Observe that we may verify that the coeffcients of odd powers are zero. We obtain

$$(2n+1)! [z^{2n+1}] \frac{1}{2} \left(-\frac{1}{v}+2-\frac{1}{2}z\frac{1}{v} -v+\frac{1}{2}zv\right) \\ = \frac{1}{2} \left(-(-1)^{2n+1} - \frac{1}{2} (2n+1) (-1)^{2n} - 1 + \frac{1}{2} (2n+1)\right) \\ = \frac{1}{2} \left(- \frac{1}{2} (2n+1) + \frac{1}{2} (2n+1)\right) = 0.$$

The same kind of arithmetic works for $[z^0].$

Remark.

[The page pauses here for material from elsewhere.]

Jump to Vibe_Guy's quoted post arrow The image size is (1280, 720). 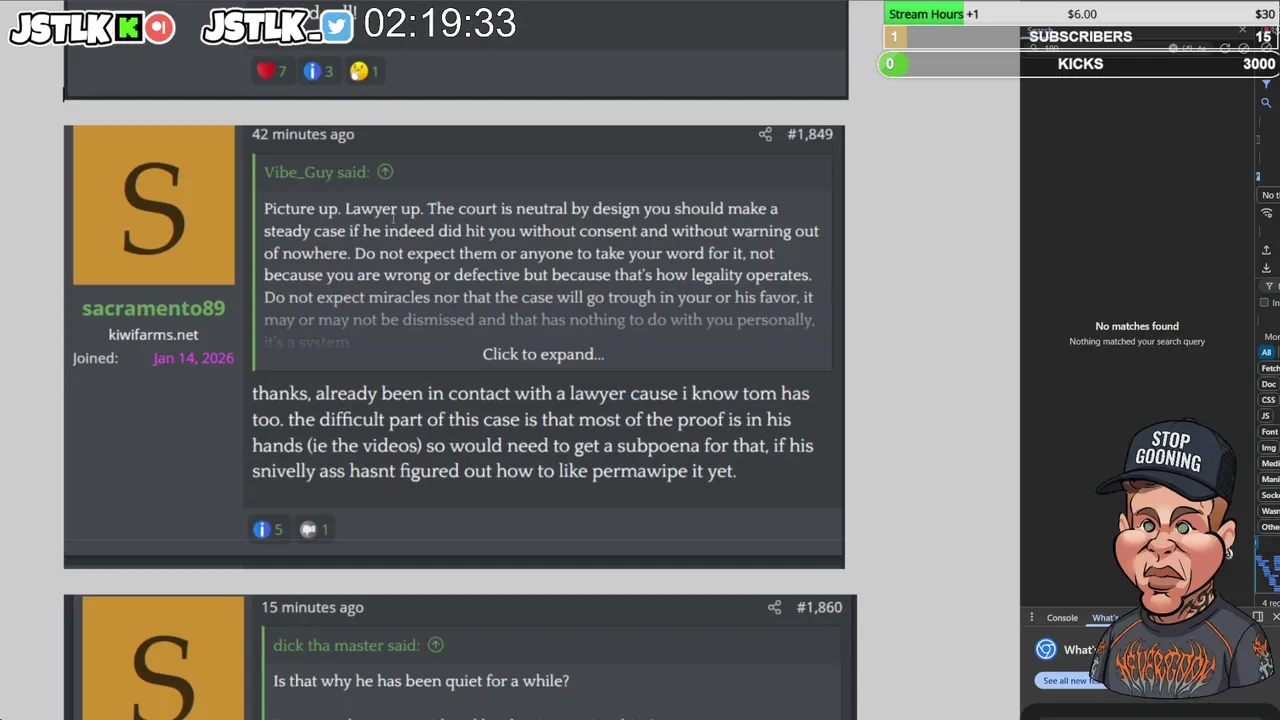[385, 172]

The above used the technique of annihilated coefficient extractors (ACE), otherwise known as the substitution rule for formal power series. There are several more examples at this MSE link I and at this MSE link II and also here at this MSE link III.